Когда к нам в университет приехал фотограф чтобы сделать календарь МГУ, он отбирал симпатичных девушек в качестве моделей, мне было предложено стать Мартом. Отец сказал, что мама бы этого не одобрила, и поспособствовал тому, чтобы меня не взяли. Тогда я поняла, что ничего не изменилось, он остался таким же бесхребетным, не имеющим своего мнения жалким стареющим мужиком.
Он не знал, как ему жить без мамы, больше никто не указывал ему что делать, как думать, теперь он был предоставлен самому себе. Но он не знал, как распоряжаться своей жизнью, и столь внезапно свалившейся на него безграничной свободой. Много позже я поняла, как сильно изменилась жизнь папы, он не только вдруг остался без мамы, человека главенствующего, а соответственно и несущего ответственность за все решения, он вдруг очутился в чужой стране. После распада СССР, жизнь уже россиян круто изменилась. Мы впервые ощутили что такое бедность. Никогда раньше я не задумывалась об экономии, мои родители всегда хорошо зарабатывали. Теперь же вся наша жизнь вдруг оказалась привязанной к доллару, а русские деньги вмиг обесценились. Хорошо у папы была зажиточная жилка, видимо передавшаяся ему от его родителей, и он еще в последние годы существования Советского Союза начал покупать доллары. Тогда это было запрещено, и было преступлением, так что мама об этих сбережениях не знала.
В один день профессорской зарплаты отца стало хватать лишь на то, чтобы оплатить счет за квартиру и коммунальные услуги. Все, чего раньше было нельзя, вдруг стало можно, пал железный занавес, и все сошли с ума, одурманенные этим ароматом свободы. Вернулся капитализм, начали открыто работать валютные проститутки, кстати сказать, в то время это была хорошая профессия, дающая возможность выйти замуж за иностранца и покинуть пресловутую Россию, к тому же представительницы этой профессии имели весьма солидный доход.

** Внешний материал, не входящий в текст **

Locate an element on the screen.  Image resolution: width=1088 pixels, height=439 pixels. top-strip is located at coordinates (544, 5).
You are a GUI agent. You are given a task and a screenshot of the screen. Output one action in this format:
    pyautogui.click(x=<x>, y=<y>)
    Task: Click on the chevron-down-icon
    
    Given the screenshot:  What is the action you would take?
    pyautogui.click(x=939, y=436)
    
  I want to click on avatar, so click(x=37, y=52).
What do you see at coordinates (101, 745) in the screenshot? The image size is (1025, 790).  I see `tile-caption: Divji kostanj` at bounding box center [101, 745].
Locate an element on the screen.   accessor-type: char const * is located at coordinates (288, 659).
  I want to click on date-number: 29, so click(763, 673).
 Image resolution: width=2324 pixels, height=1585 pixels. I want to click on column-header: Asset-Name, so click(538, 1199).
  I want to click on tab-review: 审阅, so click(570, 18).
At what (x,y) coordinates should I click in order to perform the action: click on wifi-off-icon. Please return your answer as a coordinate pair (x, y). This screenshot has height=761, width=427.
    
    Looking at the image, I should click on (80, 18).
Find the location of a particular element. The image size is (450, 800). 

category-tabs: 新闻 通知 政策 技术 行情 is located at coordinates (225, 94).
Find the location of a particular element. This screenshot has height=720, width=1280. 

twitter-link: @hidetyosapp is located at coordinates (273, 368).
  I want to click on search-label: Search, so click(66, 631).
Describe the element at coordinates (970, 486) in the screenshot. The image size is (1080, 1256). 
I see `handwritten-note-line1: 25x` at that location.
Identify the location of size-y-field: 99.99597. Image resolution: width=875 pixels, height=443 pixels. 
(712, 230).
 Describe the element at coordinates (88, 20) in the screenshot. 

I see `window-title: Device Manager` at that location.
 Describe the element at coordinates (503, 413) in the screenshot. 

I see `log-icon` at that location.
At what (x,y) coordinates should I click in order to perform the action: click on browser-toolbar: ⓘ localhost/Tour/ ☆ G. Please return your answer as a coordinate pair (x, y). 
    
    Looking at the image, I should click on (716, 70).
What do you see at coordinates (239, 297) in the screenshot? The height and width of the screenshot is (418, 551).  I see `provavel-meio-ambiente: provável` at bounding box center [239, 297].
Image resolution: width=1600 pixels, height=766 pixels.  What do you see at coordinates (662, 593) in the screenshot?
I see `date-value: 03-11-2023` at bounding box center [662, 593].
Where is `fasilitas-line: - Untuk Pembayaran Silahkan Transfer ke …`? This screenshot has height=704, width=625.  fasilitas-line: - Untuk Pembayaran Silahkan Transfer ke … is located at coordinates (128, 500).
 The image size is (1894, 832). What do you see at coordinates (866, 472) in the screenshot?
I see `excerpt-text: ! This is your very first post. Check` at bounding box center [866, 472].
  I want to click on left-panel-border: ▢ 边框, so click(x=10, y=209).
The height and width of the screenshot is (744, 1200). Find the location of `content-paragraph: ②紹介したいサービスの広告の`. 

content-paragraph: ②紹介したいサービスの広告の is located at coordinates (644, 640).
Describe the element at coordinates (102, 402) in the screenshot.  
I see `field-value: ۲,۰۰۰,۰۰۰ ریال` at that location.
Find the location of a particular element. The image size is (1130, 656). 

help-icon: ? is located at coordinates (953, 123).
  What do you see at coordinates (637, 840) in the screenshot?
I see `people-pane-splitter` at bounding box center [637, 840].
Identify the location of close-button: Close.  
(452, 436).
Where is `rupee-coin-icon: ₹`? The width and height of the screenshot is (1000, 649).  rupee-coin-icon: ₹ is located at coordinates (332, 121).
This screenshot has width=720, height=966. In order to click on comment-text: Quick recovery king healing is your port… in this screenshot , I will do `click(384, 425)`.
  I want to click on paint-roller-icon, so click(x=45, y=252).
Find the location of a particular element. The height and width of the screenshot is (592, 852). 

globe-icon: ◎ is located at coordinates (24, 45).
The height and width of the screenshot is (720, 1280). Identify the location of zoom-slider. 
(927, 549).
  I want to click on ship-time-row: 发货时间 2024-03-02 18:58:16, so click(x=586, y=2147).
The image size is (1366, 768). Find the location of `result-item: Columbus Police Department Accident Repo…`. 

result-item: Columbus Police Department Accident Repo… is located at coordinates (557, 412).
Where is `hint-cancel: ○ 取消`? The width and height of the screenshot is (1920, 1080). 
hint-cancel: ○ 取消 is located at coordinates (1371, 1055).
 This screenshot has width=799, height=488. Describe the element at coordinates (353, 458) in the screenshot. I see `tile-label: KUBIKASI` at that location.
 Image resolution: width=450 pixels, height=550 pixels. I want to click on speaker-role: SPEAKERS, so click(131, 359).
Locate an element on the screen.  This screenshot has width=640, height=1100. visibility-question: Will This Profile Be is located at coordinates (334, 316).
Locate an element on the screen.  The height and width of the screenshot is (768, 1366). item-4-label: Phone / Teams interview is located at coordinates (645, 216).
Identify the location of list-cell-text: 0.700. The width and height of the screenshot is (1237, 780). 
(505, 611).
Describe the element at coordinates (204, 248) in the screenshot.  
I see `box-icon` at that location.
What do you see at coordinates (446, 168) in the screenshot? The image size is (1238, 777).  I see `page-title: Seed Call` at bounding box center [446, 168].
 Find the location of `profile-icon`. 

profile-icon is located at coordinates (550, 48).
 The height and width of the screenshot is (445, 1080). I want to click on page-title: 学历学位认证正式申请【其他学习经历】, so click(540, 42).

[1] Черный октябрь – внутриполитический конфликт в Российской Федерации 21 сентября – 4 октября 1993 года. Произошёл вследствие конституционного кризиса, развивавшегося с декабря 1992 года. Результатом противостояния стало насильственное прекращение действия в России существовавшей с 1917 года советской модели власти, сопровождавшееся вооружёнными столкновениями на улицах Москвы и последующими действиями войск, в ходе которых погибло не менее 158 человек и 423 были ранены или получили иные телесные повреждения (из них 3 и 4 октября – 124 убитых, 348 раненых).